3.        The Bylaws of the Company are amended to reflect that, on November 3, 2021, the Company changed its name from “Net Element, Inc.” to “Mullen Automotive Inc.” by filing a Certificate of Amendment to the Certificate of Incorporation with the Delaware Secretary of State. The Bylaws read and are hereby certified to be the “Bylaws of Mullen Automotive Inc.”

 

4.       Section 2.05 of Article 2 of the Bylaws is hereby amended and restated in its entirety to read as follows:

 

“Section 2.05. Quorum. Unless otherwise provided under the certificate of incorporation or these bylaws and subject to Delaware Law, the presence, in person or by proxy, of the holders of at least 33 1/3% of the outstanding capital stock of the Corporation entitled to vote at a meeting of stockholders shall constitute a quorum for the transaction of business. If, however, such quorum shall not be present or represented at any meeting of the stockholders, the stockholders present in person or represented by proxy shall adjourn the meeting, without notice other than announcement at the meeting, until a quorum shall be present or represented.
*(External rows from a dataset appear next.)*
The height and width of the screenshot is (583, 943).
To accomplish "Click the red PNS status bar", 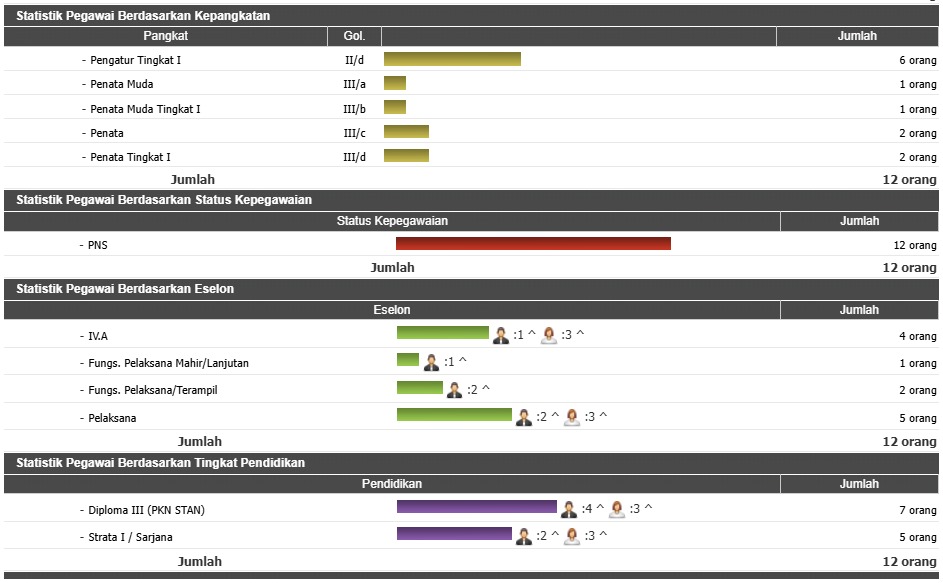I will 533,244.
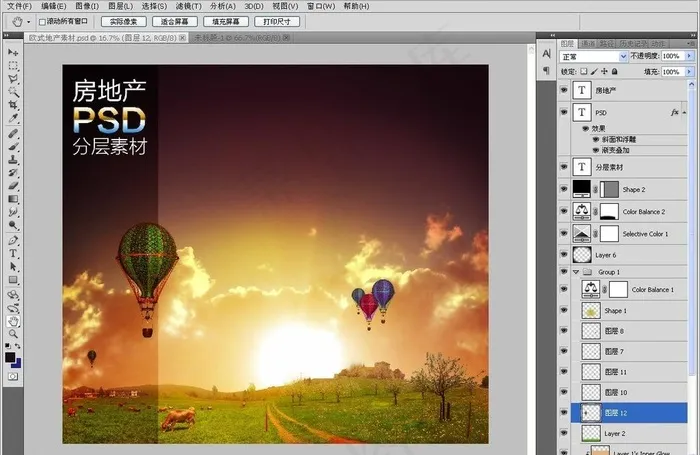Click the 实际像素 button

pos(124,21)
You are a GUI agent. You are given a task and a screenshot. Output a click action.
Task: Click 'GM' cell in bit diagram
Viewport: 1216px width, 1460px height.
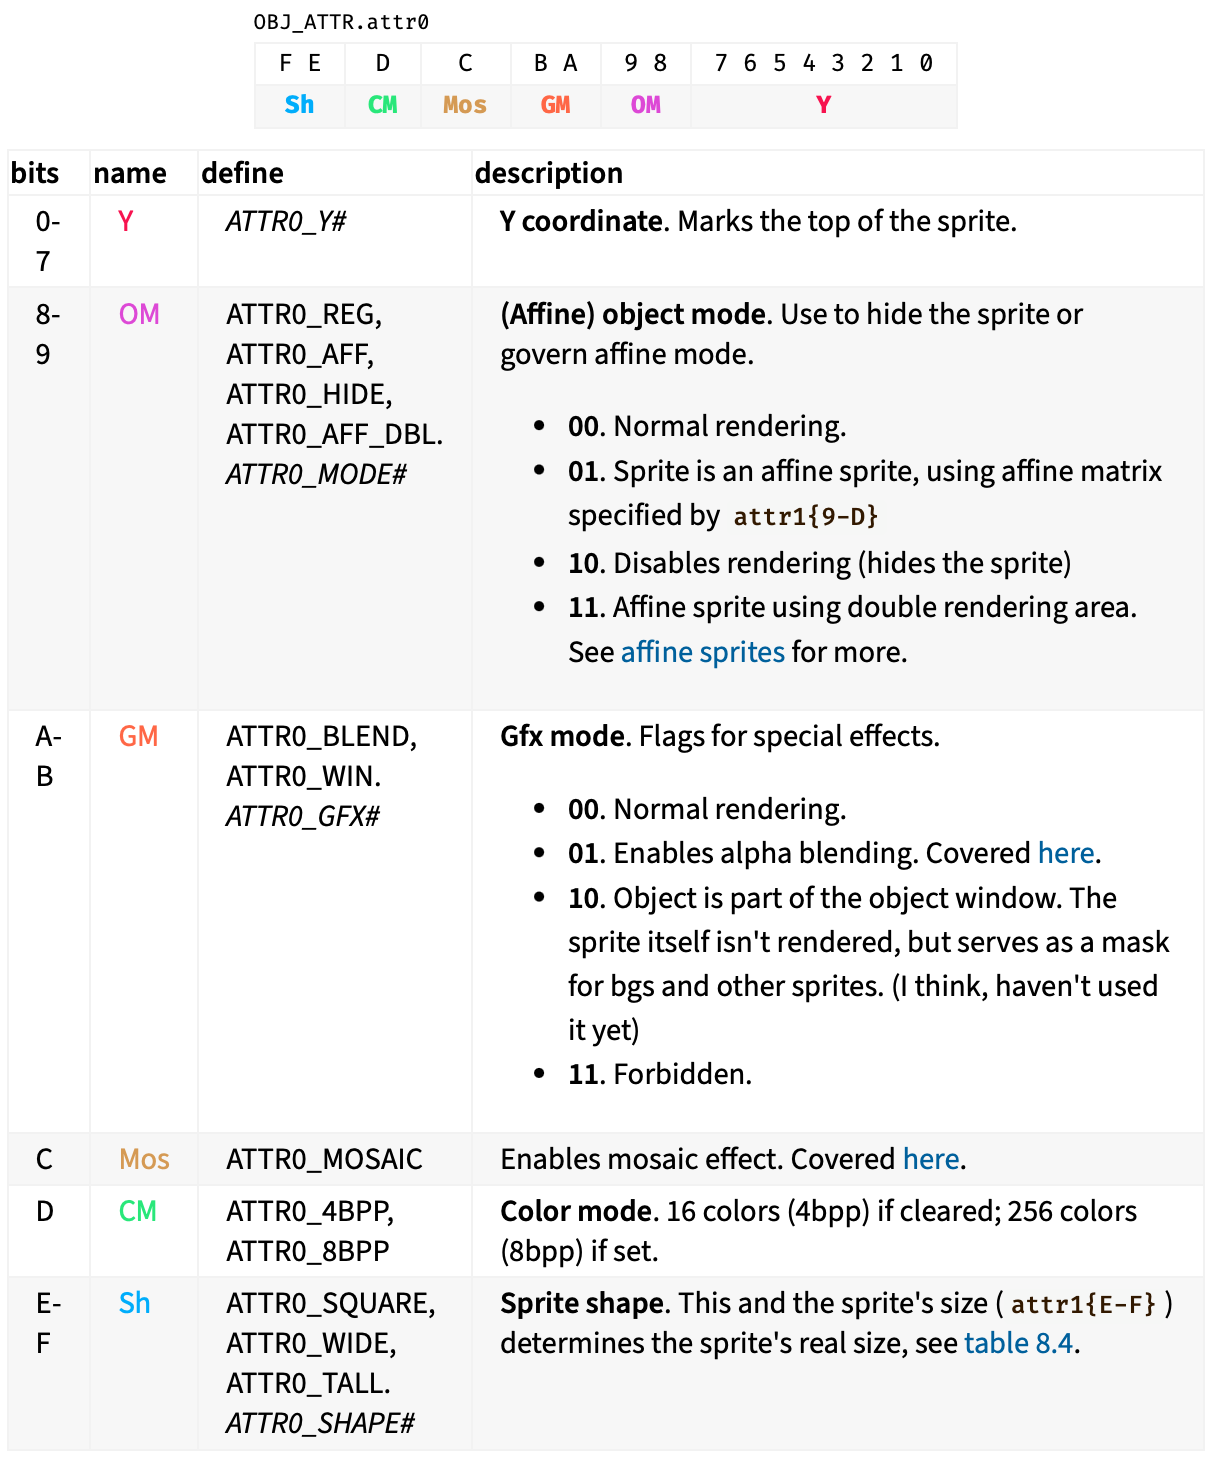point(555,105)
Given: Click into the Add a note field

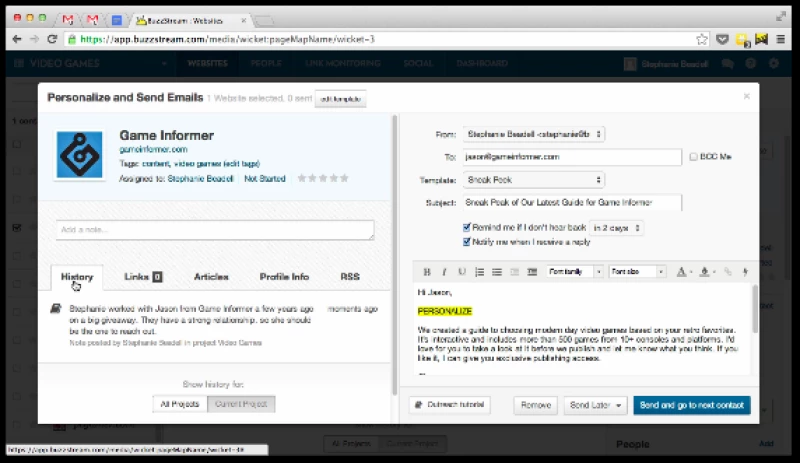Looking at the screenshot, I should point(215,230).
At such adjourned meeting at which a quorum shall be present or represented any business may be transacted which might have been transacted at the meeting as originally notified.”

 

5.       The foregoing amendments were duly adopted, in accordance with the provisions of the Company’s Bylaws and the Delaware General Corporation Law, by approval of the board of directors of the Company by unanimous written consent dated as of November 14, 2022, and has not been modified, rescinded, repealed or otherwise amended in any way and is in full force and effect in the form adopted and set forth above as of the date hereof.

 

IN WITNESS WHEREOF, I have hereunto subscribed my name as of this 14th day of November 2022.